> _Exercises to complete_:
1. Translate this sentence from the appeal decision into Spanish: "Claimant has the burden to prove his entitlement to SIBS."
2. According to the appeal decision, on what date was the contested case hearing held?
3. Write out the appeal decision's text between "SIBS-2nd Quarter, SIBS-First" and "(carrier) requests affirmance.", inclusive.

> _Excerpt to read_:
☆ ☆ ☆ ☆ ☆

Title: 

APD 991923

Significant Decision

Date: 

October 18, 1999

Issues: 

SIBS-2nd Quarter, SIBS-First Quarter

Table of Contents

APD 991923

On August 3, 1999, a contested case hearing (CCH) was held. The CCH was held under the provisions of the Texas Workers’ Compensation Act, TEX. LAB. CODE ANN. § 401.001 et seq. (1989 Act). The issue at the CCH was whether appellant (claimant) is entitled to supplemental income benefits (SIBS) for the first and second quarters. Claimant requests that the hearing officer’s decision that he is not entitled to SIBS for the first and second quarters be reversed and that a decision be rendered in his favor. Respondent (carrier) requests affirmance.

DECISION

Affirmed.

Section 408.142(a) provides that an employee is entitled to SIBS if, on the expiration of the impairment income benefits (IIBS) period, the employee has an impairment rating (IR) of 15% or more, has not returned to work or has returned to work earning less than 80% of the employee’s average weekly wage (AWW) as a direct result of the employee’s impairment, has not elected to commute a portion of the IIBS, and has attempted in good faith to obtain employment commensurate with the employee’s ability to work. Claimant has the burden to prove his entitlement to SIBS. Texas Workers’ Compensation Commission Appeal No. 941490, decided December 19, 1994.

☆ ☆ ☆ ☆ ☆

> _Source material_:

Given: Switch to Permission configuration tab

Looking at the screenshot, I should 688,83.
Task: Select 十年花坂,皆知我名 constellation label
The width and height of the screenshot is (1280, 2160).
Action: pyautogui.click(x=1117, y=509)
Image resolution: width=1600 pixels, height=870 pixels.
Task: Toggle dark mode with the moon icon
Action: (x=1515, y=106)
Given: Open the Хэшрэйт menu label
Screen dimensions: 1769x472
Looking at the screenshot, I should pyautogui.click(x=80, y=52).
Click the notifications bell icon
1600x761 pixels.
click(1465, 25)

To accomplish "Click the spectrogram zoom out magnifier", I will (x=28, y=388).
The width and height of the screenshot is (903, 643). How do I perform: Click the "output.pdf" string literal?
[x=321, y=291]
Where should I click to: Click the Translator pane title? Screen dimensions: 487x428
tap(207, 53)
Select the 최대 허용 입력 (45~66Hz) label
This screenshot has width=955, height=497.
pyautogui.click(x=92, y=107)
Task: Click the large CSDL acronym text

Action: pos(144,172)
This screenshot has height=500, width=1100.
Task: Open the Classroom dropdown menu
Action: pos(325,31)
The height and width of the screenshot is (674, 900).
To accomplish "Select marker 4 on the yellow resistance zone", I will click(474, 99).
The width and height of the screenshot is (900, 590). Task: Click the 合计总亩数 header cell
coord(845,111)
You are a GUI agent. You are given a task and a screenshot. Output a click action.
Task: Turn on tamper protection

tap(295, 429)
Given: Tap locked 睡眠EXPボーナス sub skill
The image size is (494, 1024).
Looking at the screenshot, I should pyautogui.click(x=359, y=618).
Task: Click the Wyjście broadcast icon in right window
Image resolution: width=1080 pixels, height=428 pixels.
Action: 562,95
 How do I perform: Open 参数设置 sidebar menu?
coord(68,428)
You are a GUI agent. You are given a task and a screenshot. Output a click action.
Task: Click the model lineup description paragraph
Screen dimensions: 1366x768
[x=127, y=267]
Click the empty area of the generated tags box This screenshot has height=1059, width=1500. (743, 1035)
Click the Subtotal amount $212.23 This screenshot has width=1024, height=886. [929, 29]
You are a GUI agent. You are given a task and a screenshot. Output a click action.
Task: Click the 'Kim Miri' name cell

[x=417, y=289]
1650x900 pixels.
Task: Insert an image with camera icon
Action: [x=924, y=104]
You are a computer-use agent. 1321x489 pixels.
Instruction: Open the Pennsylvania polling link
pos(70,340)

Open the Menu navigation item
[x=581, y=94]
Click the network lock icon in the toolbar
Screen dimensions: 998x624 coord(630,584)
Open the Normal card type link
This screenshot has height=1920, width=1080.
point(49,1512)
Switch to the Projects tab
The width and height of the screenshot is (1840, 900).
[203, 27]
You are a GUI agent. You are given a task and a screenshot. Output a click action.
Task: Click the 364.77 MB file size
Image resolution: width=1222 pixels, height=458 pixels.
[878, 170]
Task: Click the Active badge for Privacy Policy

☆ ☆ ☆ ☆ ☆

> _Per-task answers_:
1. El reclamante tiene la carga de probar su derecho a los SIBS.

2. August 3, 1999.

3.
SIBS-2nd Quarter, SIBS-First Quarter

Table of Contents

APD 991923

On August 3, 1999, a contested case hearing (CCH) was held. The CCH was held under the provisions of the Texas Workers’ Compensation Act, TEX. LAB. CODE ANN. § 401.001 et seq. (1989 Act). The issue at the CCH was whether appellant (claimant) is entitled to supplemental income benefits (SIBS) for the first and second quarters. Claimant requests that the hearing officer’s decision that he is not entitled to SIBS for the first and second quarters be reversed and that a decision be rendered in his favor. Respondent (carrier) requests affirmance.